Leroy wrote, in the form of a dialog between viewers,
Impression — I was certain of it. I was just telling myself that, since I was impressed, there had to be some impression in it … and what freedom, what ease of workmanship! Wallpaper in its embryonic state is more finished than that seascape.
The term "Impressionists" quickly gained favor with the public. It was also accepted by the artists themselves, even though they were a diverse group in style and temperament, unified primarily by their spirit of independence and rebellion. Monet, Sisley, Morisot and Pissarro may be considered the "purest" Impressionists, in their consistent pursuit of an art of spontaneity, sunlight, and color. Degas rejected much of this, as he believed in the primacy of drawing over color and belittled the practice of painting outdoors.Renoir turned against Impressionism for a time in the 1880s, and never entirely regained his commitment to its ideas. Édouard Manet, despite his role as a leader to the group, never abandoned his liberal use of black as a color, and never participated in the Impressionist exhibitions. He continued to submit his works to the Salon, where his Spanish Singer had won a 2nd class medal in 1861, and he urged the others to do likewise, arguing that "the Salon is the real field of battle" where a reputation could be made.

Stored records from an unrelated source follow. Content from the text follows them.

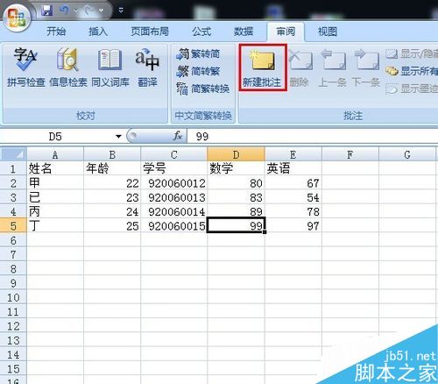Toggle 显示所有批注 show all comments
Screen dimensions: 438x384
coord(412,71)
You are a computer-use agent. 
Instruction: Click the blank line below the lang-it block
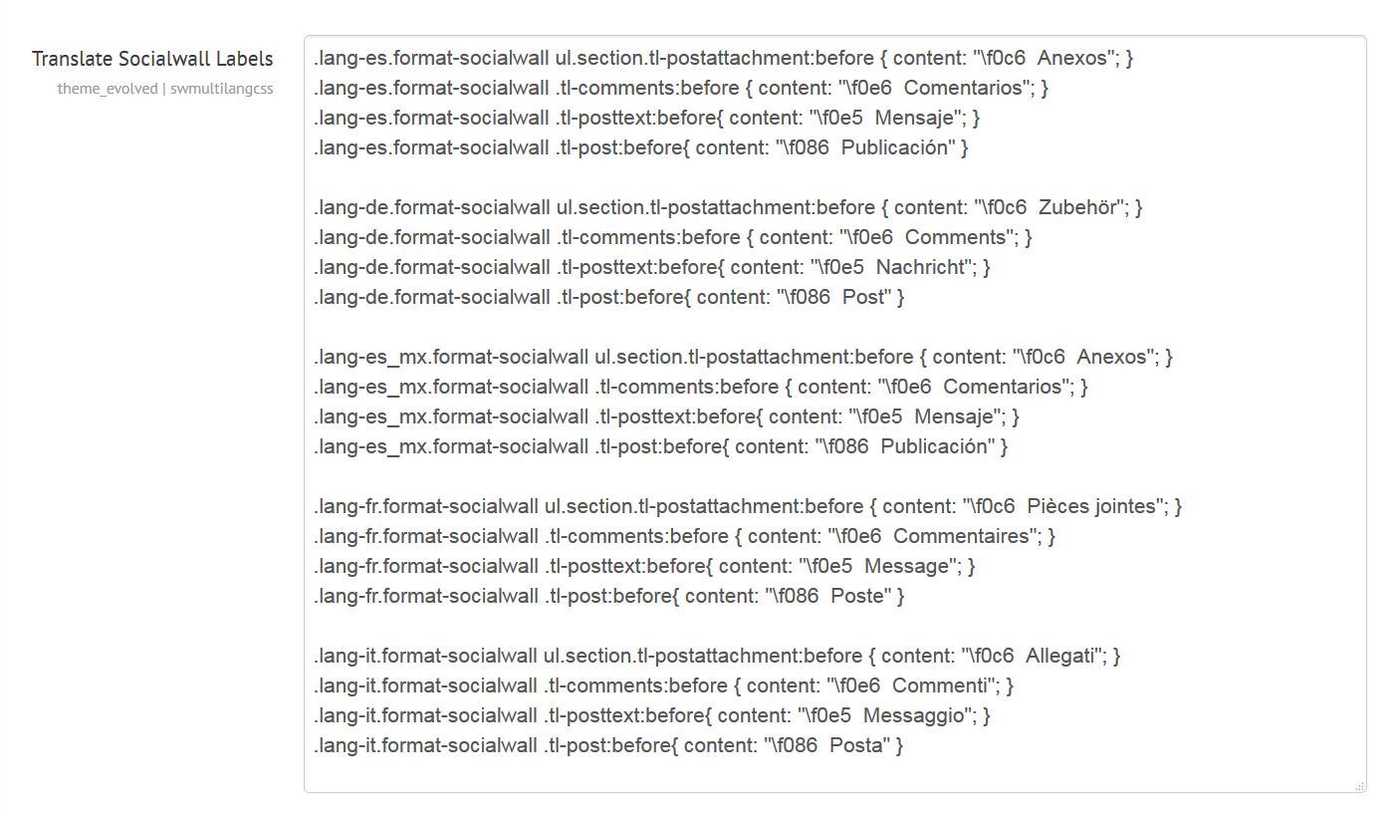697,773
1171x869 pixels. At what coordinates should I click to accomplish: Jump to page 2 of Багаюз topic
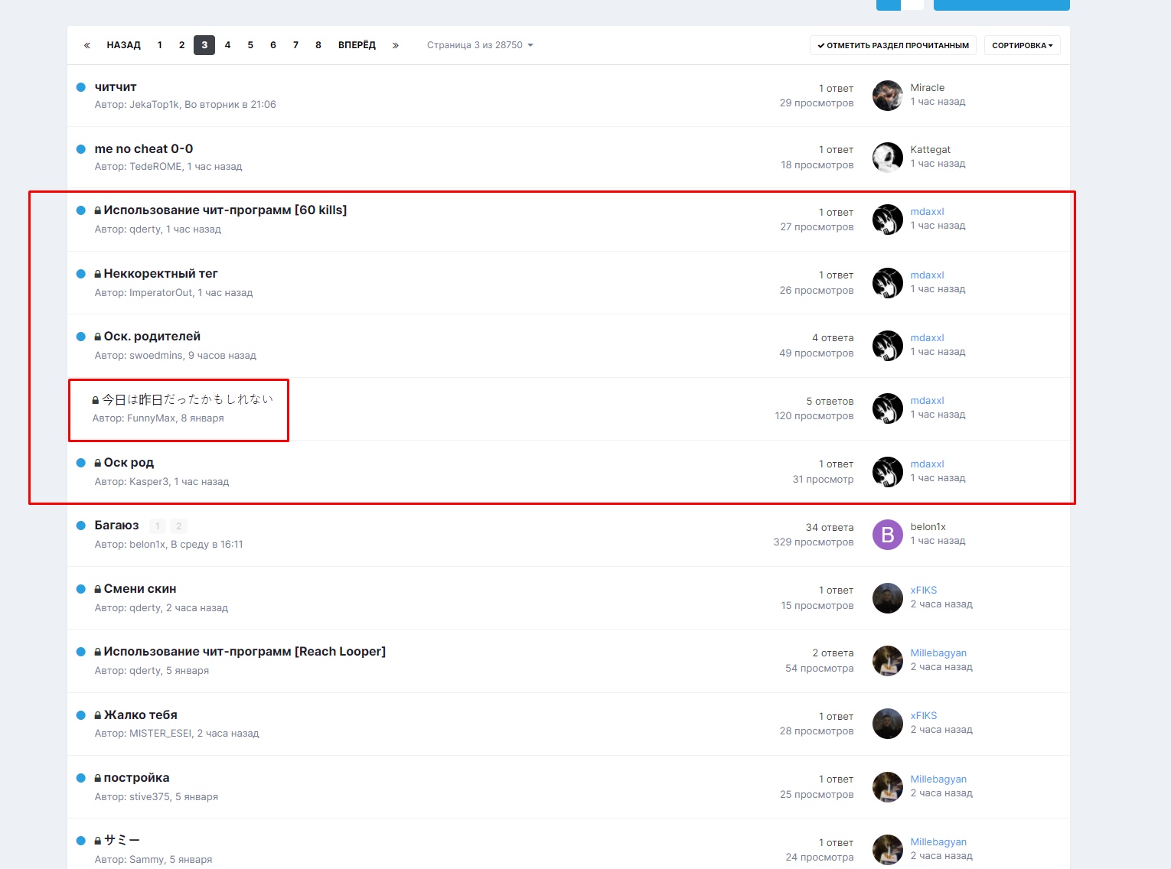tap(178, 526)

Among the artists of the core group (minus Bazille, who had died in the Franco-Prussian War in 1870), defections occurred as Cézanne, followed later by Renoir, Sisley and Monet, abstained from the group exhibitions in order to submit their works to the Salon. Disagreements arose from issues such as Guillaumin's membership in the group, championed by Pissarro and Cézanne against opposition from Monet and Degas, who thought him unworthy. Degas created dissention by insisting on the inclusion of realists who did not represent Impressionist practices, leading Monet in 1880 to accuse the Impressionists of "opening doors to first-come daubers". The group divided over the invitation of Signac and Seurat to exhibit with them in 1886. Pissarro was the only artist to show at all eight Impressionist exhibitions.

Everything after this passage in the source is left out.